**EXERCISE:**
Set down, word for word, the line with "800x510 pixels. At" and the lines after it through the final line of the data below, without pictures.

**Saved entries:**
☆ ☆ ☆ ☆
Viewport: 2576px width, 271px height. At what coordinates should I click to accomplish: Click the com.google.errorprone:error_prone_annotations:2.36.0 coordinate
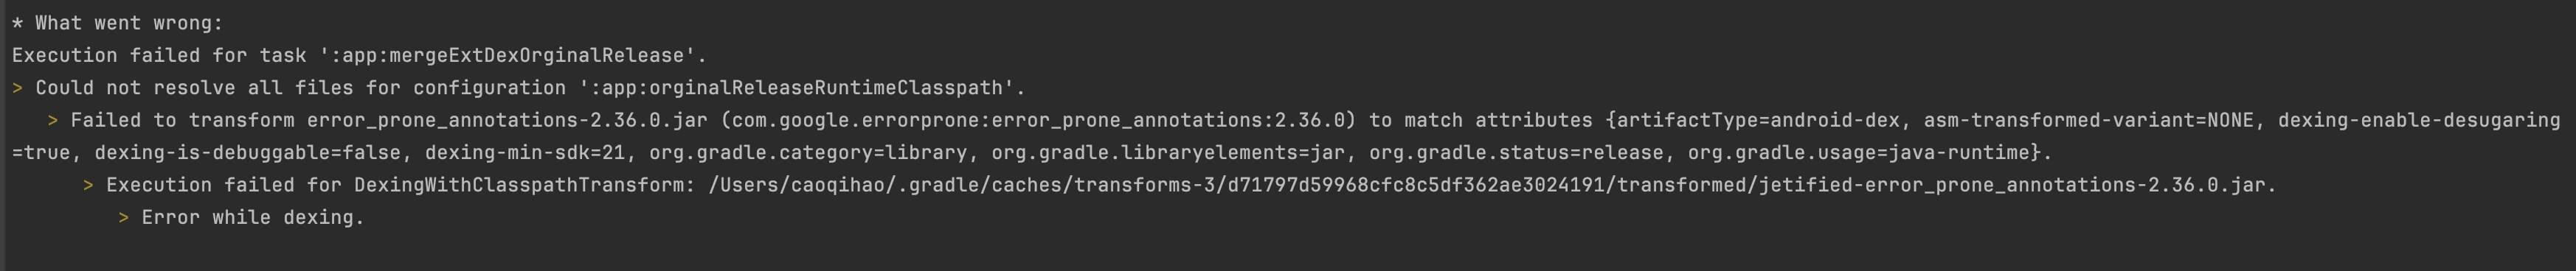coord(1039,120)
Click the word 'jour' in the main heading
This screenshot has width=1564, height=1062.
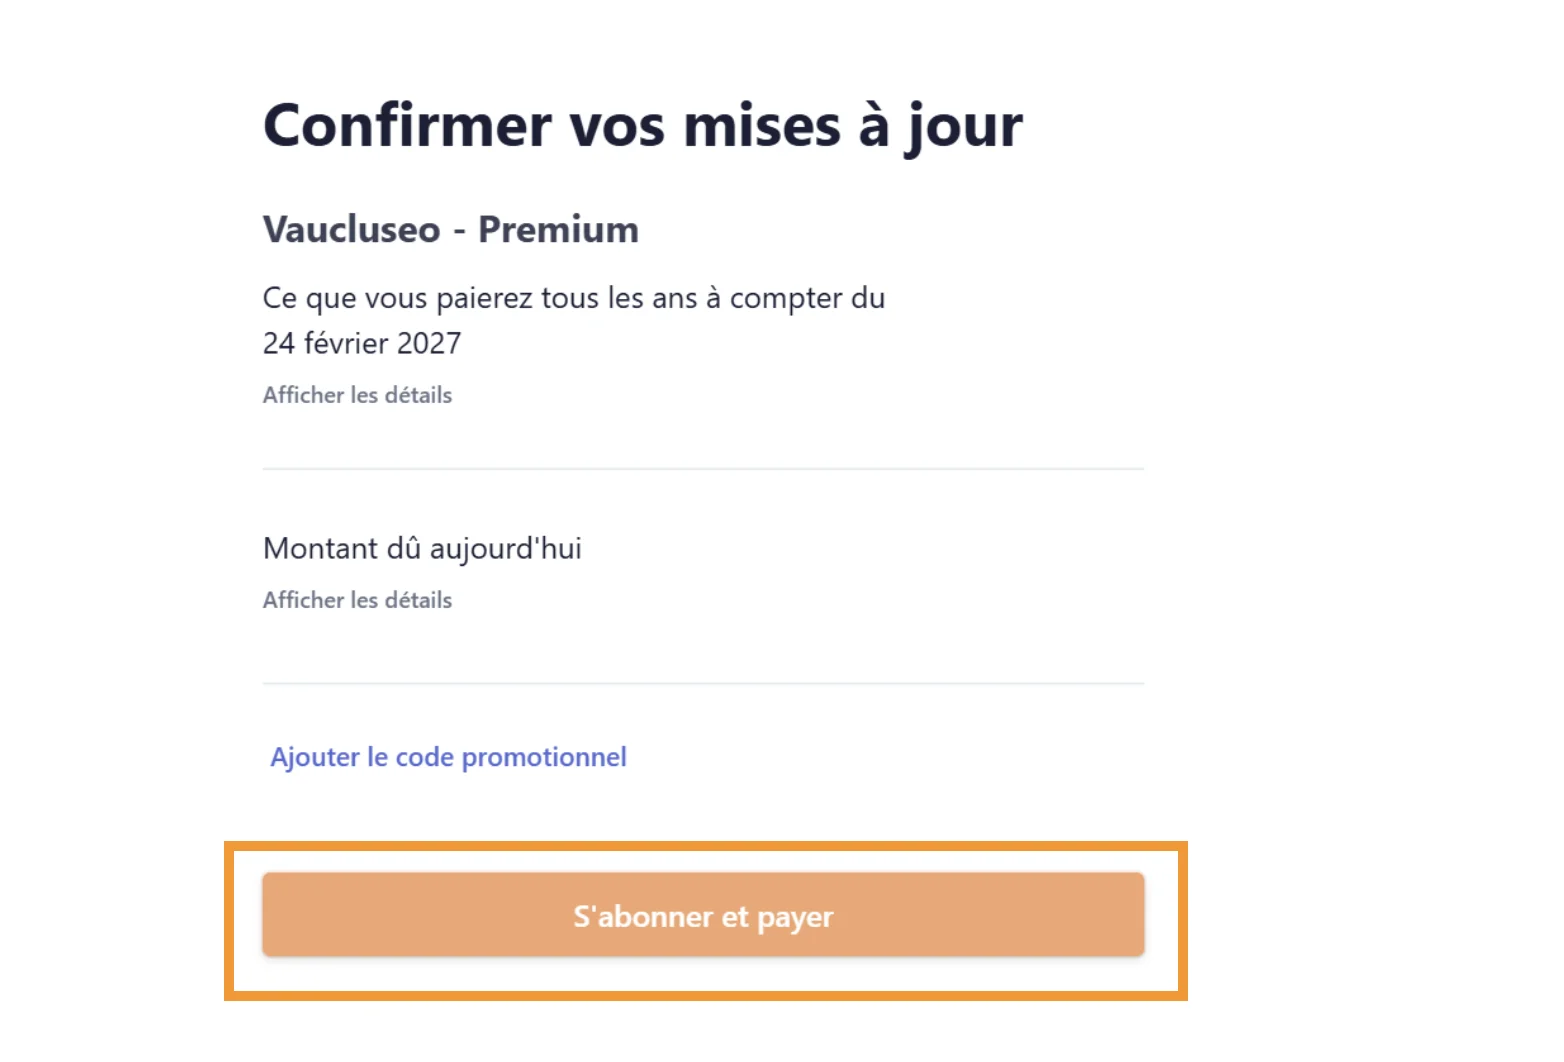(964, 126)
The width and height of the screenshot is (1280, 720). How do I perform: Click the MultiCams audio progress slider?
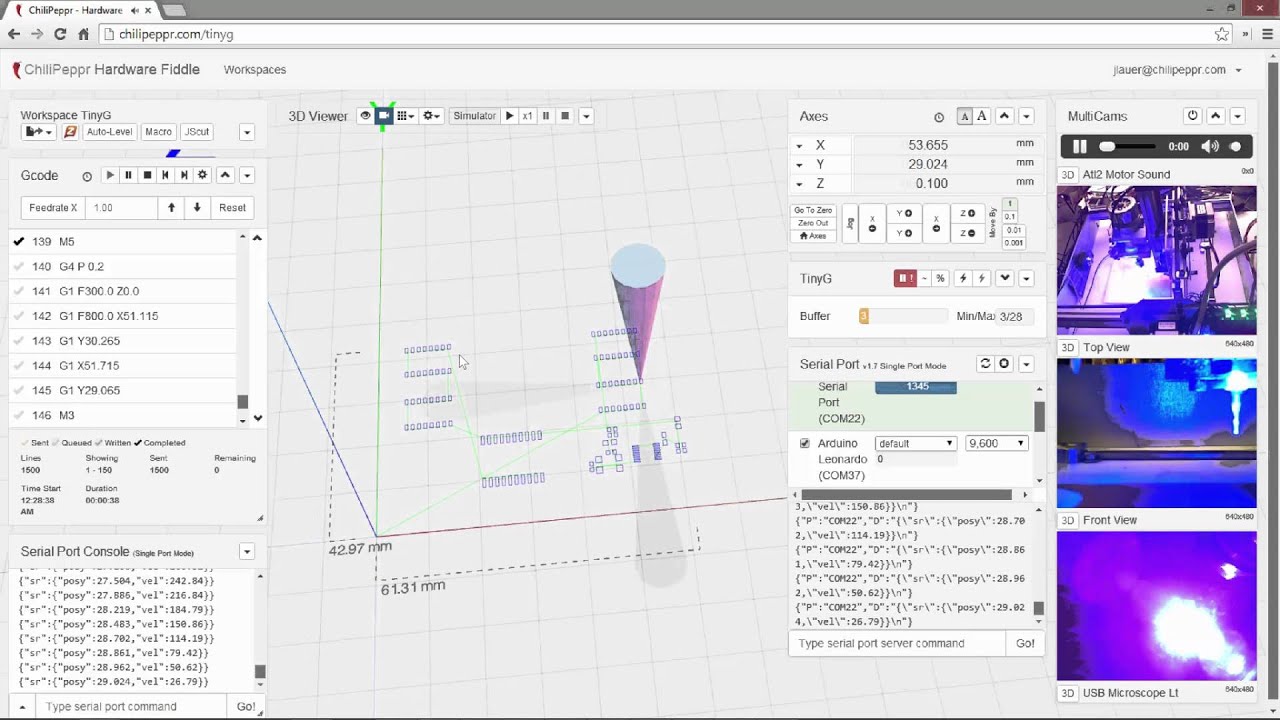point(1127,146)
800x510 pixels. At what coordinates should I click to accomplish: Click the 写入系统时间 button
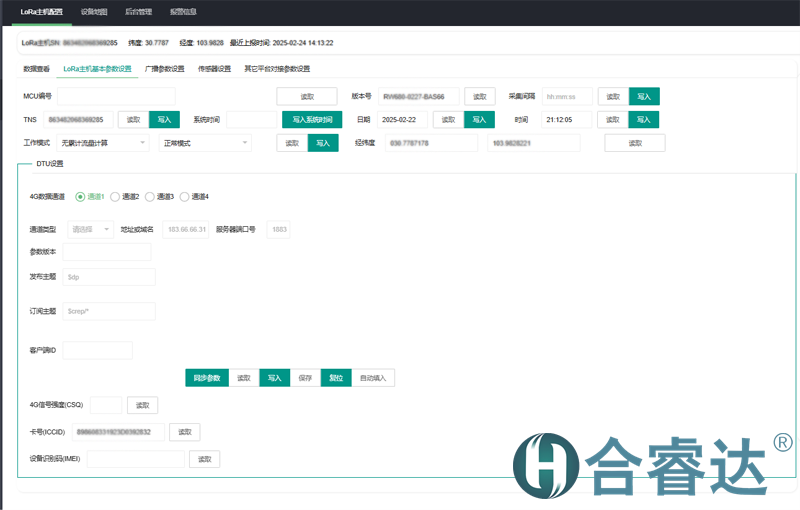point(312,119)
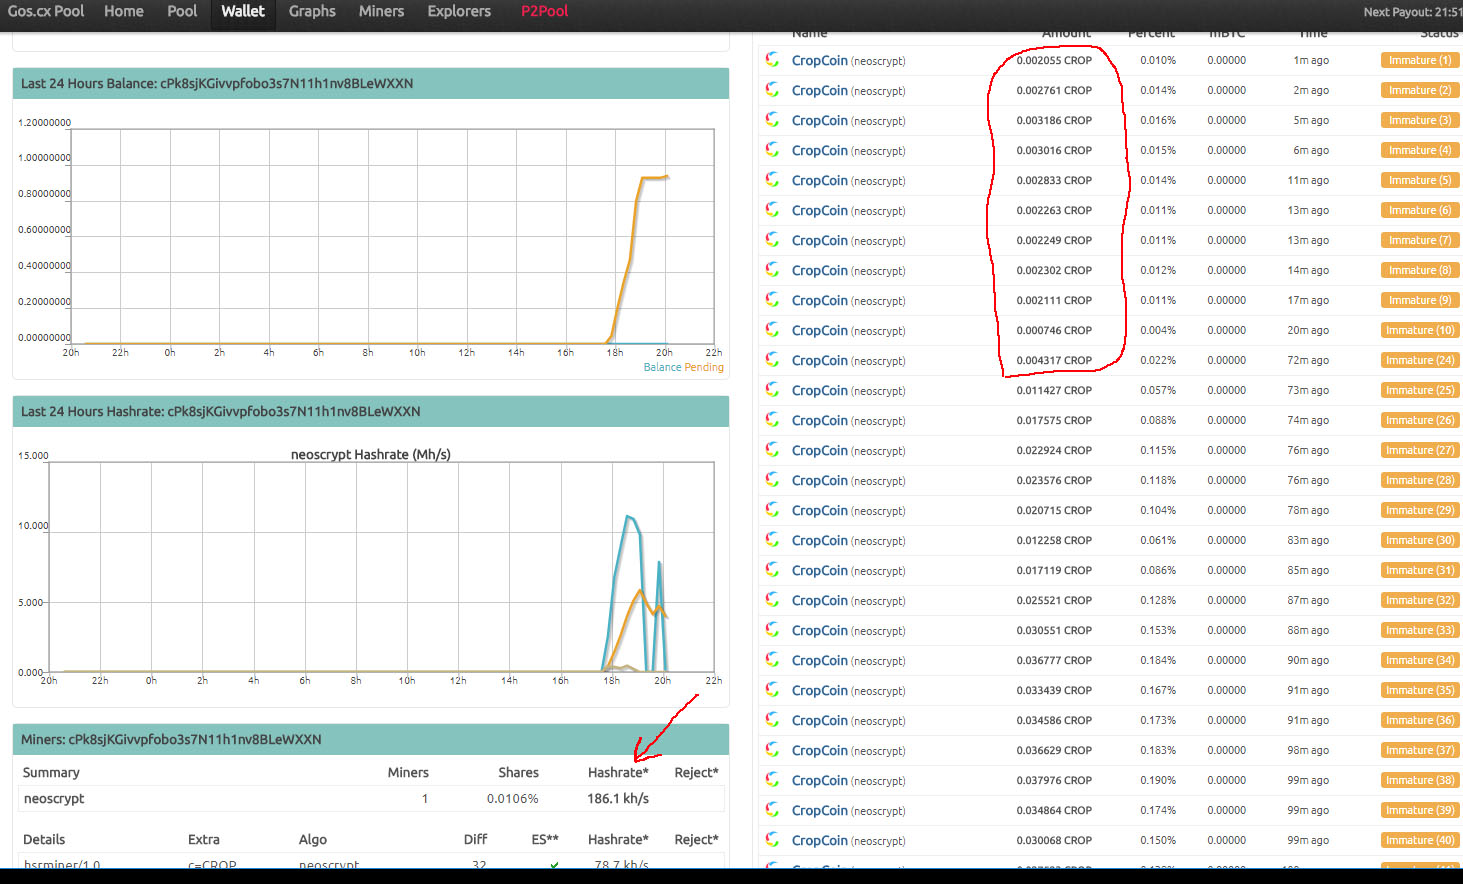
☆ ☆ ☆ ☆
**ANSWER SPACE:**
800x510 pixels. At what coordinates should I click to accomplish: Click the 写入系统时间 button
point(312,119)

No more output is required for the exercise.